ただし、そのような言葉から想像されるような光景、同世代の選手やポジションを争うような新加入選手たちとピリピリした空気を練習で作ることはなかった。むしろ、柏木や槙野との関係は「周りにはただ本当に仲がいいって思われているだけかもしれない」というものだったし、ライバルに対してペトロヴィッチ監督の戦術やトレーニングの進め方など、積極的にアドバイスを送るほどだった。
左サイドで連携を組んだ関根貴大【写真:徳原隆元】
■仲間であり、競い合える関係を周囲と作り上げたベテラン
浦和ユース出身の後輩でもあるMF関根貴大は、左右の逆サイドに入ることが多かったが時には左サイドで競合した。「ポジションが被っている選手に、これだけアドバイスできるのはなんでだろうとすごいと思っていた」と当時を振り返ったが、「チームのため、その選手のことを思ったらこうしたほうがいいというのがあったのかなと。それは今になったら分かるし、そういったことをしてもらっていなかったら、今も自分はそういう気持ちになれてないのかなと思う。ウガ君の人の良さというか、浦和に対する思いはすごい」と話した。
今夏10年ぶりに浦和へ復帰した元日本代表MF原口元気もまた、出場機会がなくとも練習から100%を出す姿とともに、「まだまだ俺を使えよっていう空気も出しながら、何か選手が困っていたらフランクにアドバイスをする姿、そのバランス感覚がすごく選手として僕は魅力的だと感じた。どっちかに偏っても良くないと思うけど、彼は非常にそこのバランスを取るのがうまい選手だなと最後まで感じていた」と話した。
数年前、宇賀神にその理由を聞いた時の答えは「彼らに実力を発揮してもらえばチームのためになるし、それを乗り越えれば自分がもっと成長できる」というものだった。まさに、それを繰り返してキャリアを積み上げてきた。
そのバランス感覚は、熱狂的で知られる浦和サポーターとの向き合い方でも同じだった。仲間でありながら、厳しい批判を受けたあとの試合でゴールを決めて耳に手を当てるポーズをしたこともある。将来の夢を「浦和のGM(ゼネラルマネジャー/強化責任者)になること」と宣言しているが、会見で「矢面に立つ職業だが、覚悟のほどは」という趣旨の質問を受けると、「何年、浦和でやっていると思っているんですか」と笑った。

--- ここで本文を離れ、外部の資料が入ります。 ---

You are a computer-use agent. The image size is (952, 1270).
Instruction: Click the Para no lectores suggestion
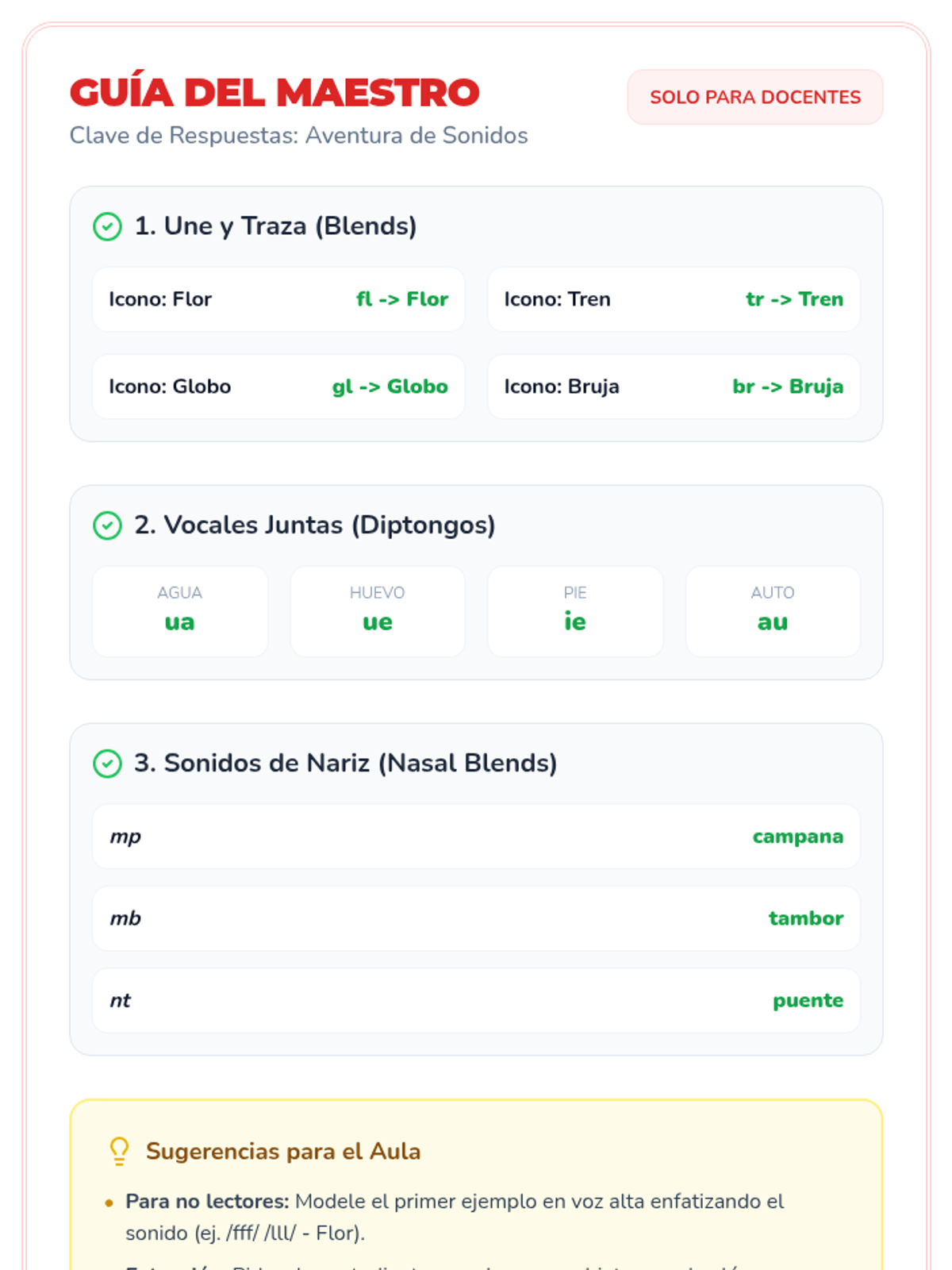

宇賀神は「勝手にライバルを見つけるのもちょっと得意かもしれない。この人に負けなくないなとか、それは成長する糧になる」と話す。次の夢に向かう過程でも、こうやって仲間であり、競い合える関係を周囲と作り上げながら歩みを進めていくのだろう。(轡田哲朗 / Tetsuro Kutsuwada)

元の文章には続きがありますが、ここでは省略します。